An example of an early attempt to develop a prosthesis capable of accommodating tissue ingrowth is described in U.S. Pat. No. 3,605,123 where an implant was described as being formed with a cast or wrought substrate and a porous metal overlay. The overlay or coating was applied by a plasma flame spray process, which resulted in a coating with a graduated or uneven porosity from the substrate to the surface. Aside from inadequacies in the use of plasma spray techniques in the formation of porous coatings, a non-uniform porous matrix has been found not to be effective in accommodating tissue ingrowth throughout the matrix resulting in a weaker bond than desired between the implant and surrounding tissue.
Much effort has been directed toward developing an implant with a porous matrix where the pores are substantially uniformly distributed throughout the matrix. One such attempt is described in U.S. Pat. No. 4,206,516 where titanium particles were bonded to a substrate through a sintering process, resulting in a porous coating with an irregular surface, but which had a relatively uniform pore distribution throughout.

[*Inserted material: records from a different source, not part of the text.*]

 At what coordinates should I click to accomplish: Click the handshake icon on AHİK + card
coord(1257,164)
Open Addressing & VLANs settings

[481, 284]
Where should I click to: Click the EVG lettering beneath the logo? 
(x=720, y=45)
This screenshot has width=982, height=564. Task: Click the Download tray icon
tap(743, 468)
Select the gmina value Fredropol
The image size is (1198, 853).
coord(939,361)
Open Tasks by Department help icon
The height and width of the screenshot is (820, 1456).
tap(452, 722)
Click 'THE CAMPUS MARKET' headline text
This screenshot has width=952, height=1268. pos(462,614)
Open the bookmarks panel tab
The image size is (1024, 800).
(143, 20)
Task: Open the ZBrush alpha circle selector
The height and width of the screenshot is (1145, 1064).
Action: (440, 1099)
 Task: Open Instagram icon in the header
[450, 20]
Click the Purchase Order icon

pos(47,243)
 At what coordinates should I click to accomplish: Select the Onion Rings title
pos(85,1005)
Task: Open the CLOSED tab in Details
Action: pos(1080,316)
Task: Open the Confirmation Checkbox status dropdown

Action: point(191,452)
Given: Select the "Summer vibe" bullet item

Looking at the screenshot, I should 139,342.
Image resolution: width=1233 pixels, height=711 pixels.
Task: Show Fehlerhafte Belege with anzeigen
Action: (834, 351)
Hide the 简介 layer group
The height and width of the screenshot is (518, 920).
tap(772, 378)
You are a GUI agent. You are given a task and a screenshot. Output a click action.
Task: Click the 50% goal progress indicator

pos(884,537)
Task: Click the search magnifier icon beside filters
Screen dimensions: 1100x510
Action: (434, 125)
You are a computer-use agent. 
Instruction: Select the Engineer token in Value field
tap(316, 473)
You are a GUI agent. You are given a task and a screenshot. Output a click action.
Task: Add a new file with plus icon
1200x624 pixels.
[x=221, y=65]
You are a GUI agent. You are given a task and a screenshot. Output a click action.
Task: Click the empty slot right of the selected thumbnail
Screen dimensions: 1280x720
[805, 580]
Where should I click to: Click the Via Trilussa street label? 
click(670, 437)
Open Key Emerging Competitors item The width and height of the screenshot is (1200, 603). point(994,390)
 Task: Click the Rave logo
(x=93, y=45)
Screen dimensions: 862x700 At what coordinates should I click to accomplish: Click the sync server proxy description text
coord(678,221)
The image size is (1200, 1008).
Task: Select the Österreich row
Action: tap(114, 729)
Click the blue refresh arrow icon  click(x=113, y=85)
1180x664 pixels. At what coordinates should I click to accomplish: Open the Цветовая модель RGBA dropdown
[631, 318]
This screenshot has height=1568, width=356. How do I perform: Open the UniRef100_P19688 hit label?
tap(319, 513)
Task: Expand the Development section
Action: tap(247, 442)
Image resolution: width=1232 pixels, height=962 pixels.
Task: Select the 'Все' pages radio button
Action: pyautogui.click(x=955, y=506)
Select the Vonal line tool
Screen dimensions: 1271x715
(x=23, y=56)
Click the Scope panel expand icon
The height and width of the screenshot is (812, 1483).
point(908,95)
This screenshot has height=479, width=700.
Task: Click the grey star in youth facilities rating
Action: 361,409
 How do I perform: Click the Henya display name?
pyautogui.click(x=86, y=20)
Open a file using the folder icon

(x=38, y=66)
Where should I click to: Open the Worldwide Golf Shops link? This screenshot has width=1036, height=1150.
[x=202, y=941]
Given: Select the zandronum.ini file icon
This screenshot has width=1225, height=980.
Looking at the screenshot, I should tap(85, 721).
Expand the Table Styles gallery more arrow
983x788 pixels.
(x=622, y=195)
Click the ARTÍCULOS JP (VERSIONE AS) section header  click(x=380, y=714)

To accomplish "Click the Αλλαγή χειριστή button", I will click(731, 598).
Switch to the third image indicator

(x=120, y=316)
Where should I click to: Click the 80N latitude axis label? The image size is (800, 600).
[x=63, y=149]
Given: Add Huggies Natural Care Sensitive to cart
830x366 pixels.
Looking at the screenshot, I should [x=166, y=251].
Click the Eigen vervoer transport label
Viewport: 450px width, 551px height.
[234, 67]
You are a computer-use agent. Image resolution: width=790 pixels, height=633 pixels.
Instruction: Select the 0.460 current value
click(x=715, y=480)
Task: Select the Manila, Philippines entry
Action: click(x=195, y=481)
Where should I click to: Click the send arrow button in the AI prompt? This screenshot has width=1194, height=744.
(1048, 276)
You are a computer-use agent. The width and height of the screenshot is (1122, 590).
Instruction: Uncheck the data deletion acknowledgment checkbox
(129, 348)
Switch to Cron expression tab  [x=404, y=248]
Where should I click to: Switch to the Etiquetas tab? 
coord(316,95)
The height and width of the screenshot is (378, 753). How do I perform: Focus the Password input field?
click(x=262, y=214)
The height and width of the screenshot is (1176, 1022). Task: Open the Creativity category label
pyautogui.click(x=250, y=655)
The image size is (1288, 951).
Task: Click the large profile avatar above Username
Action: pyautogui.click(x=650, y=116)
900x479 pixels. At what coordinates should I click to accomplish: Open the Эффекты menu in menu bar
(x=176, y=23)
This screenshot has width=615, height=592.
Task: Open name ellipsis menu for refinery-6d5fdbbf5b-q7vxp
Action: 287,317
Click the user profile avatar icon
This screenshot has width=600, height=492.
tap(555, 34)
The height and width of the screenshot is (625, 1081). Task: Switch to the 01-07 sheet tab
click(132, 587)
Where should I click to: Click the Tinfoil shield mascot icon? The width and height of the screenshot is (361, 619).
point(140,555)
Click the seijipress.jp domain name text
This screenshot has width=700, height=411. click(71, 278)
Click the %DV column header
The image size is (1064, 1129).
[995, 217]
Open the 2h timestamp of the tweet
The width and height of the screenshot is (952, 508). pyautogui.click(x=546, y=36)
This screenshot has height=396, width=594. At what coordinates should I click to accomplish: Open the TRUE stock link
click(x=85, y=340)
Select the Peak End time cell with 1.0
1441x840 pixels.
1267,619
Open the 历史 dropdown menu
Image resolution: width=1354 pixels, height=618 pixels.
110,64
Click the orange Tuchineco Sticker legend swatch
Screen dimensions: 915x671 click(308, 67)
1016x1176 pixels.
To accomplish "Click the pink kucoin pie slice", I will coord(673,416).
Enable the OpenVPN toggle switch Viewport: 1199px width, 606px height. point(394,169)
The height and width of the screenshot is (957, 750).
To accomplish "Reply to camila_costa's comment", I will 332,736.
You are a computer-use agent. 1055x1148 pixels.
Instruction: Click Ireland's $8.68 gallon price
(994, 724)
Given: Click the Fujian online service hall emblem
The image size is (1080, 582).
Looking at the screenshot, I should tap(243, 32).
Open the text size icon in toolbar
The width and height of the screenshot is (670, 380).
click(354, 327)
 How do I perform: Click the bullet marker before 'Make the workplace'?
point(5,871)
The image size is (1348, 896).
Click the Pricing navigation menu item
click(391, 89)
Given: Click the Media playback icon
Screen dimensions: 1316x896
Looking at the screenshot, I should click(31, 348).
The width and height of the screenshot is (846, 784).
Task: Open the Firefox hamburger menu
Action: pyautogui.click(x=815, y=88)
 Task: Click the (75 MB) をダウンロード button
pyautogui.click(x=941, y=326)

A drawback of forming a porous matrix of materials such as titanium as described in U.S. Pat. No. 4,206,516 is that a sintering process normally requires elevated temperatures. For titanium, the microstructure of the naturally occurring mix of fine grained alpha and beta phases is transformed to a pure beta structure when heated to a temperature above about 990.degree. C. (well below the temperature required for sintering), however, upon cooling the beta grains lose their identity (even though their outline remains) and the phases become redistributed such that the desirable physical properties of the metal are lost. Some of these possible recombinations include coarse grained alpha-beta phases and a mix of primary alpha and transformed beta phases. See L. J. Bartlo, Effect of Microstructure on Fatigue Properties of Ti-6Al-4V Bar, American Society for Testing and Materials, 1960, pp. 144-154.
Titanium that has been transformed into and out of the pure beta structure is significantly less desirable than the naturally occurring structure because of a decrease in fatigue strength and ductility. The normal sintering, although capable of providing uniformly distributed pores throughout a matrix, does not result in a pore size range that is controlled closely enough.
U.S. Pat. No. 3,852,045 teaches a porous material and method of production in which an attempt is made to provide better control over the pattern of interconnected pores or voids. The method involves a high energy rate forming process that compacts a metallic powder placed around a former through extremely high pressures created through high energy rate compaction. The compacted element is subjected to a high temperature, vacuum treatment to remove the former and to sinter the material. However, this process also employs sintering temperatures above the level that affects the microstructure of materials such as titanium.